• TASK DETAILS:
Transcribe every entry precisely, omitting nothing.

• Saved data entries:
---+---
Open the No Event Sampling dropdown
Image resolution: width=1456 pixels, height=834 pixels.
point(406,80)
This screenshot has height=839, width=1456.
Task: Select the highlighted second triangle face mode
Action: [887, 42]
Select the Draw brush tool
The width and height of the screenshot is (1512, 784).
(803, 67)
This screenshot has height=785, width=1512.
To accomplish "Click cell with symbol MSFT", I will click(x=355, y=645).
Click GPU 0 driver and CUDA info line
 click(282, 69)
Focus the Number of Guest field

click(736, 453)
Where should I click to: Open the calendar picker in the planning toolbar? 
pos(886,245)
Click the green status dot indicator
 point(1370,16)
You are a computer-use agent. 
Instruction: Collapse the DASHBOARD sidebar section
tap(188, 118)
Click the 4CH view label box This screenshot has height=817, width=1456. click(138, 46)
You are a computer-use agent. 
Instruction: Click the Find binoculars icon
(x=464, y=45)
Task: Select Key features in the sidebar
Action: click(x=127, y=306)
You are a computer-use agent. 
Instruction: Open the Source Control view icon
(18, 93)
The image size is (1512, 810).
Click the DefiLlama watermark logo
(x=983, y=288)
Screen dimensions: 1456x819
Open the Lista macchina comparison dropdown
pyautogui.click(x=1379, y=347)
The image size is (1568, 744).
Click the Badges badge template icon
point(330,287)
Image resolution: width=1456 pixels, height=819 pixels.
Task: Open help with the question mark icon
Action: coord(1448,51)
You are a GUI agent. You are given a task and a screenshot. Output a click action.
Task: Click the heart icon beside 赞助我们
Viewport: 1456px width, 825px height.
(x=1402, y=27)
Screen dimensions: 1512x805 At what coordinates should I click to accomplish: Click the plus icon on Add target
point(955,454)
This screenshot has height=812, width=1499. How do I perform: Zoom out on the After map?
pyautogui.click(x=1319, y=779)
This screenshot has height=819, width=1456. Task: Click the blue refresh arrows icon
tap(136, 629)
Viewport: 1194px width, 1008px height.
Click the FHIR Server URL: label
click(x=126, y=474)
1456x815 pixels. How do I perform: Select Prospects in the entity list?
---+---
• WRITTEN REPLY:
Open the No Event Sampling dropdown
Image resolution: width=1456 pixels, height=834 pixels.
point(406,80)
This screenshot has height=839, width=1456.
Task: Select the highlighted second triangle face mode
Action: [887, 42]
Select the Draw brush tool
The width and height of the screenshot is (1512, 784).
(803, 67)
This screenshot has height=785, width=1512.
To accomplish "Click cell with symbol MSFT", I will click(x=355, y=645).
Click GPU 0 driver and CUDA info line
 click(282, 69)
Focus the Number of Guest field

click(736, 453)
Where should I click to: Open the calendar picker in the planning toolbar? 
pos(886,245)
Click the green status dot indicator
 point(1370,16)
You are a computer-use agent. 
Instruction: Collapse the DASHBOARD sidebar section
tap(188, 118)
Click the 4CH view label box This screenshot has height=817, width=1456. click(138, 46)
You are a computer-use agent. 
Instruction: Click the Find binoculars icon
(x=464, y=45)
Task: Select Key features in the sidebar
Action: click(x=127, y=306)
You are a computer-use agent. 
Instruction: Open the Source Control view icon
(18, 93)
The image size is (1512, 810).
Click the DefiLlama watermark logo
(x=983, y=288)
Screen dimensions: 1456x819
Open the Lista macchina comparison dropdown
pyautogui.click(x=1379, y=347)
The image size is (1568, 744).
Click the Badges badge template icon
point(330,287)
Image resolution: width=1456 pixels, height=819 pixels.
Task: Open help with the question mark icon
Action: coord(1448,51)
You are a GUI agent. You are given a task and a screenshot. Output a click action.
Task: Click the heart icon beside 赞助我们
Viewport: 1456px width, 825px height.
(x=1402, y=27)
Screen dimensions: 1512x805 At what coordinates should I click to accomplish: Click the plus icon on Add target
point(955,454)
This screenshot has height=812, width=1499. How do I perform: Zoom out on the After map?
pyautogui.click(x=1319, y=779)
This screenshot has height=819, width=1456. Task: Click the blue refresh arrows icon
tap(136, 629)
Viewport: 1194px width, 1008px height.
Click the FHIR Server URL: label
click(x=126, y=474)
1456x815 pixels. How do I perform: Select Prospects in the entity list?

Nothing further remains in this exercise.